Quando você terminar de ler esta matéria, a Apple terá lançado um novo gadget, o número de compartilhamentos no Facebook terá aumentado (ou diminuído), algum país será a nova China e o papel (ou tela) no qual você está lendo este texto poderá parecer uma relíquia de cinco minutos atrás. Além disso, sua lista de tarefas será como um livro interminável, apesar de você ser veloz e percorrer muitas páginas por dia.

Fazer negócios hoje diz respeito a gerenciar mudanças, como era ontem, só que há cada vez mais mudanças para gerenciar. Como desenvolver um plano quinquenal se os próximos cinco dias já são incertos? Você não tem de estar preparado para amanhã, mas para agora mesmo.

Então, nós nos perguntamos: dado o ritmo mais acelerado das transformações, nossa equipe estará pronta quando –e não “se”– a organização mudar de rumo? Com que facilidade ela mudaria de layout de escritório, de função ou de região do mundo?

Depois, perguntamos a líderes corporativos de empresas como Walmart e General Mills como eles estão lidando com o alucinante ritmo das mudanças. Entre os depoimentos que selecionamos, o leitor certamente se verá refletido e encontrará motivos para apiedar-se, mas também há muitos pontos de vista e conselhos úteis, que poderão beneficiar sua própria organização.
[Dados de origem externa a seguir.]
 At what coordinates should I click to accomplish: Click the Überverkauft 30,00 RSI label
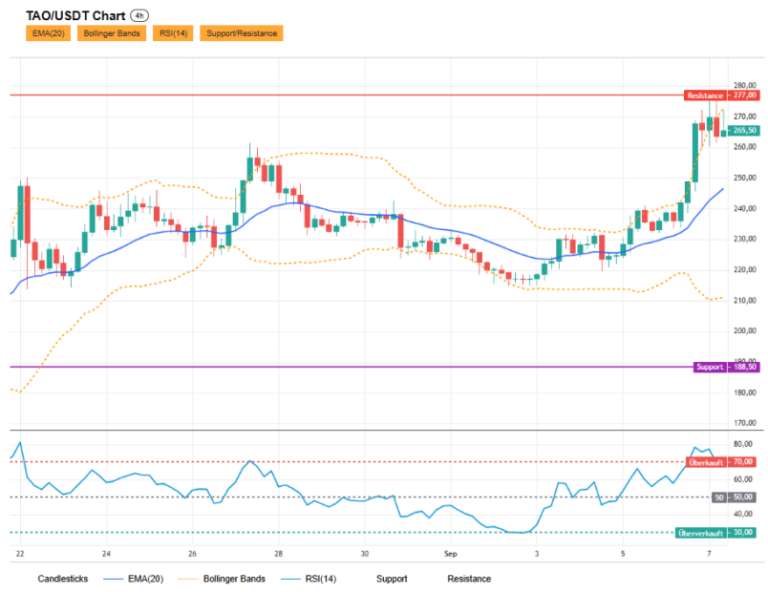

Trata-se de um modo de tornar o futuro um pouco menos incerto. Talvez.

De fora para dentro

Diane Holman, diretora de desenvolvimento de talentos da editora Wolters Kluwer.

As empresas de hoje não podem esperar que as mudanças externas aconteçam antes que façam algo a esse respeito. Para ser líder, é preciso antecipar a próxima mudança. Nosso setor foi das publicações impressas para o software e os serviços online e, daí, para a análise de dados. Sabíamos quem eram nossas concorrentes, as editoras. Ainda concorremos com elas, mas, agora, o Google, por exemplo, muda o jogo. Por que, como consumidor, eu pagaria por certas informações que posso obter de graça?
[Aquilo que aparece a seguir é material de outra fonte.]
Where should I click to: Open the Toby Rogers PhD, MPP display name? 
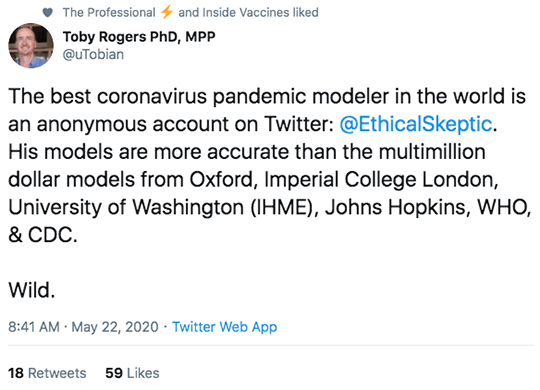(139, 37)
Pode ser desafiador reagir a mudanças tão rápidas, porque as pessoas, por natureza, resistem à mudança. Ao mesmo tempo, precisamos pensar em que áreas nossos talentos precisam ser bem-sucedidos diante de rápidas mudanças. Eles podem ter as competências técnicas e habilidades necessárias para que o trabalho seja feito, mas temos de nos certificar de que possuam agilidade, resiliência e capacidade de adaptação.

Para nos prepararmos melhor para a mudança, temos investido tempo em estar com nossos clientes, a fim de conversarmos mais cara a cara para entender seus requisitos e como seu mundo está mudando. Também temos observado mais tendências externas e dados. Todo mundo diz que faz isso, mas, por vezes, você se vê ilhado em seu pensamento e foca mais o interno do que o externo. Finalmente, estamos buscando mais pessoas com inteligência de negócios para realmente conduzirem a tomada de decisão usando os grandes dados.

Vamos ser claros

Mary Slaughter, vice-presidente sênior de gestão e desenvolvimento de talentos do banco SunTrust.

Nós mudamos as pessoas de função por três razões: para desenvolver pessoas como líderes, melhorar o desempenho operacional e acelerar a mudança organizacional. Às vezes, é preciso fazer grandes mudanças na liderança cruzando fronteiras organizacionais: de funções corporativas para posições de geração de receita e vice-versa. Isso contribui para o objetivo de longo prazo, de alimentar o pipeline de liderança, bem como para o objetivo de curto prazo, de fomentar novas conversas e diferentes perspectivas para as áreas.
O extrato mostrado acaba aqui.